Intel has launched the Xeon E5-2600 v3 processor family, formerly code-named Grantley-EP, optimized and accelerated for the modern data center. In the "tick-tock" product cycle that Intel follows, the latest edition (tock) of the two-year-old E5-2600 portfolio brings the Haswell microarchitecture to the 22-nanometer Xeon. The E5-2600 v2 chips have accounted for more than 80 percent of Intel's server chip segments in recent quarters.
For the first time, Xeon chips for compute, storage and network workloads feature a single architecture. This creates efficiencies in hardware development and opens doors for simplified operating models.
The company made the announcement in conjunction with Intel Developer Forum in San Francisco which kicked off Monday.

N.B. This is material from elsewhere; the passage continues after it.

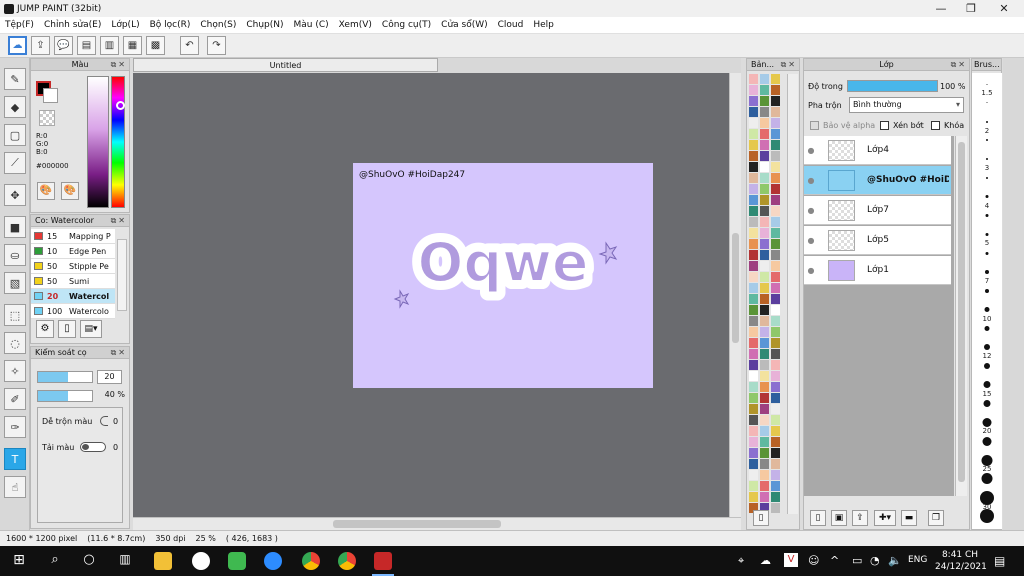 This screenshot has width=1024, height=576. I want to click on menu-window: Cửa sổ(W), so click(464, 25).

Eighteen cores, DDR4 memory and PCI Express 3... but wait, there's more!
The EP in Grantley-EP stands for Efficient Performance, and Intel has packed a variety of enhancements into the chip, as well as extra ingredients to speed integrated components. Intel has increased the core count on the v3 line up to 18 cores and added support for PCI Express 3 and four fast lanes to Samsung's DDR4 memory. Balancing performance and efficiency Intel is offering 29 products across the E5-2600 v3 line, with six- or eight-core basic configurations, eight- or 12-core low-power options, 10- to 12-core advanced options and 10 SKUs in what it calls segment-optimized, ranging all the way up to 18 cores.
Making more custom SKUs than ever
Diane Bryant, senior vice president and general manager of Intel's Data Center Group, said the amount of custom SKUs the company has now either committed to developing or has been shipping to certain customers is 20. Each of these chips are "custom to a specific customer to meet their specific workload needs," she said at a press conference in San Francisco Monday.

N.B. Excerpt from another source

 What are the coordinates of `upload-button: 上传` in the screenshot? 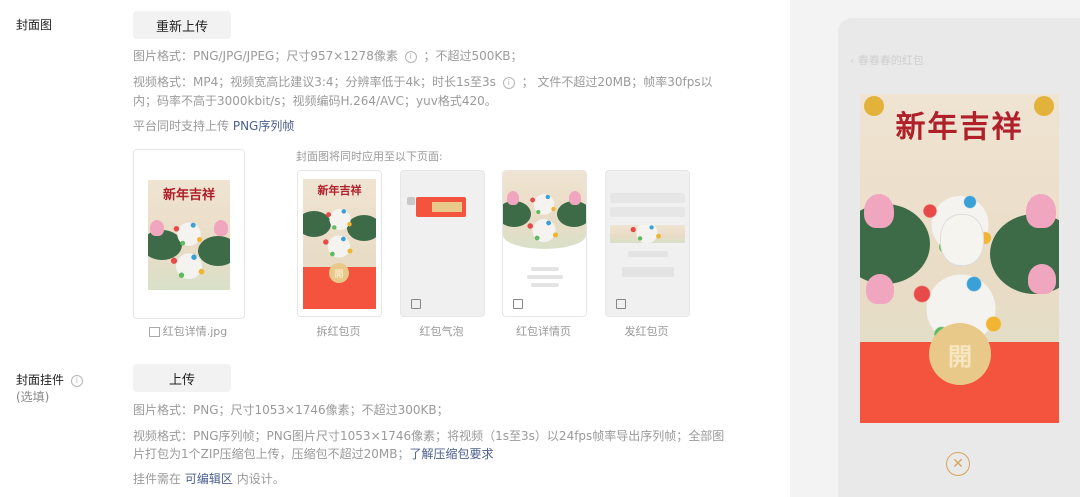 It's located at (182, 378).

One of these customers is Microsoft. Kushagra Vaid, general manager of server engineering at Microsoft, joined Bryant on stage Monday, to briefly talk about the CPU customization Intel has done for the customer.

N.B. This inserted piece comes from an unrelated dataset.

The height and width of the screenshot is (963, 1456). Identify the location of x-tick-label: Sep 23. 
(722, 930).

For Microsoft, the chipmaker has designed accelerated encryption, faster compression and a larger number of cores than available in off-the-shelf Xeon SKUs.
With the Haswell microarchitecture Intel now also offers per core P-states (PCPS), which drives voltage up and down per core, delivering up to 36-percent reduction in CPU power, while allowing greater flexibility for workloads, according to the company. An integrated voltage regulator is now integrated into the die, which enables faster transitions between power states and works with operating systems, which will orchestrate core use management.
Intel's Cache Monitor is also a pretty big deal in the v3 line, allowing Cache QoS to provide information about individual VMs in cache and enabling IT automation to make better decisions about utilization. Intel notes that much of the performance improvements over the last generation, as much as 90 percent, are due to Advanced Vector Extensions 2.0 (AVX2). To help separate workloads and optimize processing for them independently, AVX2 and Intel Turbo Boost Technology 2.0 automatically allows processor cores to run faster than the rated AVX base frequencies if they are operating below power, current and temperature specification limits.
Also launching at the 2014 IDF is the server reference architecture for Intel's Open Network Platform, and the Intel Ethernet Controller XL710, code named Fortville. The XL710 is a part of the converged network adapter family, and delivers 40GbE in the form of quad 10GbE ports or up to two 40GbE ports. Network technologies is another key focus area in Intel's approach to driving performance and efficiency into all areas of the data center. Intel recently laid out $650 million for LSI's networking business.
Intel feels there are a number of new market opportunities for the v3 Xeon processor, beyond the targeted enterprise, cloud, storage, HPC and communications segments. One of the many optimization techniques for the v3 family is described by Intel as evolving the data center rack into a composable set of pooled and disaggregated resources. With infrastructure driven by application requirements, this rack scale architecture has hardware attributes exposed upward to the provisioning management layer - optimizing all aspects for the software-defined data center.
Next-generation Broadwell 14 nanometer chips are already ramping up and are quieter, cooler and have equal performance with less power required. This will help fuel Intel's huge efforts outside of the server - in mobile, wearable and other Internet of Things endeavors. Intel's willingness to customize architectures and processor solutions for high-volume, large cloud players will help keep demand high as well.
At a recent investor event by Intel CEO Brian Krzanich confirmed that the Cannonlake 10nm microarchitecture, due out in 2016, will not need to use extreme ultraviolet (EUV) lithography. Krzanich also mentioned the new E5-2600 v3 chips being compatible with DDR3, DDR4 and two 'other' memory technologies. There has been speculation that Intel may be getting into the memory business.